If built using arm-none-eabi-gcc, MCU stops at the function osSemaphoreAcquire.
I couldn’t understand this situation and what am I missing for FreeRTOS or compiler?
Who did meet this compiler issue ever and what would be a workaround for this?
I am using FreeRTOS 10.2.1 and CMSIS-RTOS v2.00 for STM32WL55xx.
My code scenario is as follows.
app_freertos.c
void MX_FREERTOS_Init(void) {
adc_semHandle = osSemaphoreNew(1, 1, &adc_sem_attributes);
mainTaskHandle = osThreadNew(mainThread, NULL, &mainTask_attributes);
}
void mainThread(void *argument)
{
/* Initial work */
...
for(;;)
{
if (osSemaphoreAcquire(adc_semHandle, 5000) == osOK)
{
/* ADC work */
...
osSemaphoreRelease(adc_semHandle);
}
else
{
LOG_DBG("Couldn't take a semaphore\n");
}
}
}
First you should now that you are asking about third party code here as we don’t provide a CMSIS wrapper ourselves - so I can only offer general advice. First I would need to know what “stops at the function” means. What is the code doing when it stops? For example, is it stuck in an assert()?
Thanks, @rtel and sorry I’m asking third-party code, but I’ve tried with xSemaphoreTake as well.
But it seems like the same.
For some reason, I couldn’t debug now, but I’ve checked the couldn’t see the log even if put the log output function after xSemaphoreTake(). And the MCU draws the same current forever and never enters STOP2 mode.
Another thought - as it runs with one compiler and not the other - have you installed the FreeRTOS interrupt handers in your GCC startup code? See “special note for ARM Cortex-M users” on this page: https://www.freertos.org/FAQHelp.html
If possible I would suggest to use the STM32Cube IDE or CubeMX to generate the initial project which ensures that you have correct startup code and interrupt handlers installed.
It’s created at startup and taken at mainThread, then will be given. Another access to this semaphore will be in GPIO interrupt handler. But I didn’t raise it yet.

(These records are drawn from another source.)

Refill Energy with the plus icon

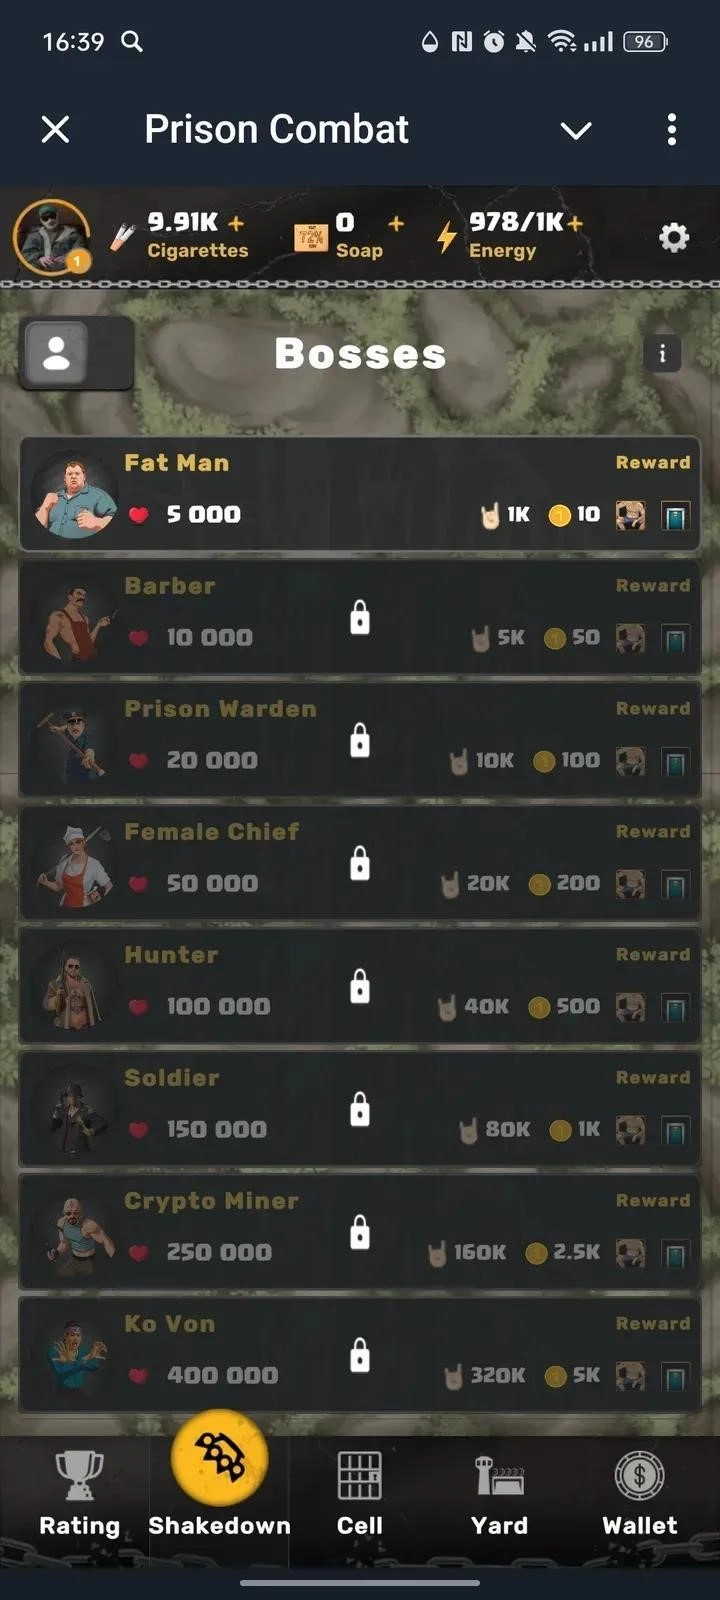coord(575,223)

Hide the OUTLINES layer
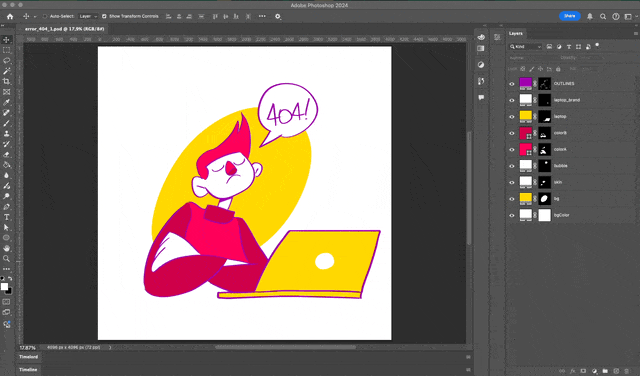tap(512, 84)
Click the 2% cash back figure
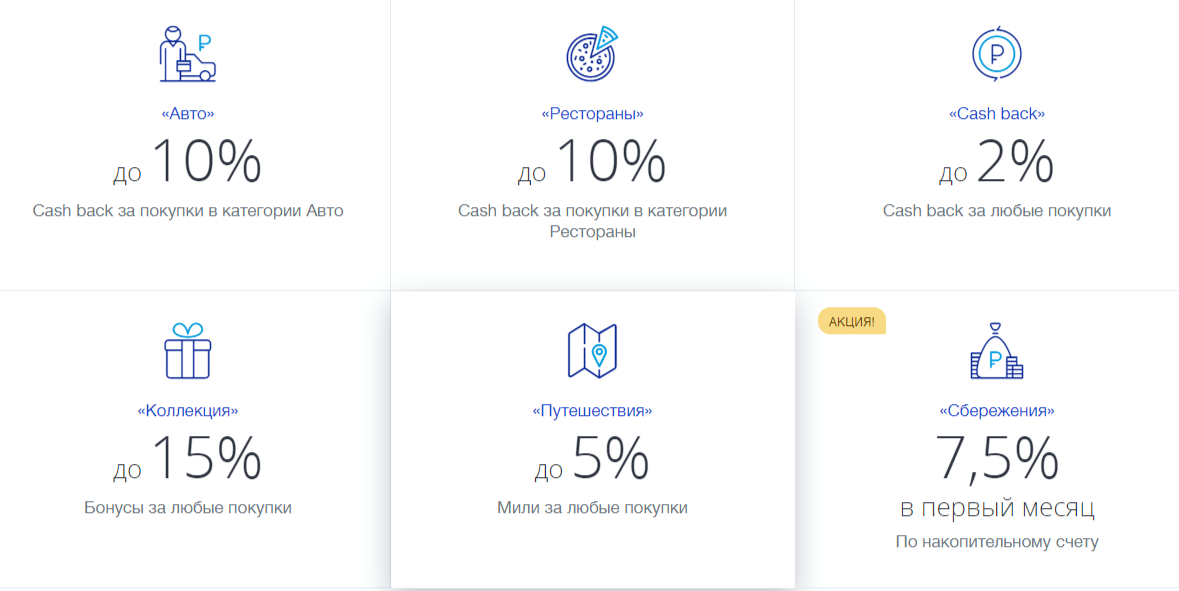The height and width of the screenshot is (591, 1179). 1015,163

I tried a similar code block on a different STM32 hardware and the call to osSemaphoreAcquire works as expected. I never signaled/released the semaphore, and therefore the call returned after the block time. So, osSemaphoreAcquire is probably not your problem. Can you break the code and see where is it stuck?
It seems that the semaphore hasn’t been created successfully but the semaphore handler was not NULL as you see.
If I used the static semaphore, MCU drops to HardFault_Handler.
I am not sure what would be wrong now.
was a symptom for stack overflows/memory corruption a couple of times here in the forum.
Which stack size do you set in mainTask_attributes ?
Besides defining configASSERT do you have also stack overflow checking enabled (for development/debugging) ?
Usually having configASSERT defined makes debugging a lot easier by stopping the debugger (there) and check the call stack for the cause of the assertion.
Thanks for the best tip. @hs2
If configCHECK_FOR_STACK_OVER_FLOW set to 2, the code falls to vApplicationStackOverflowHook, but not for 1.
The osSempaphore functions work well now after increased the stack size of the main thread.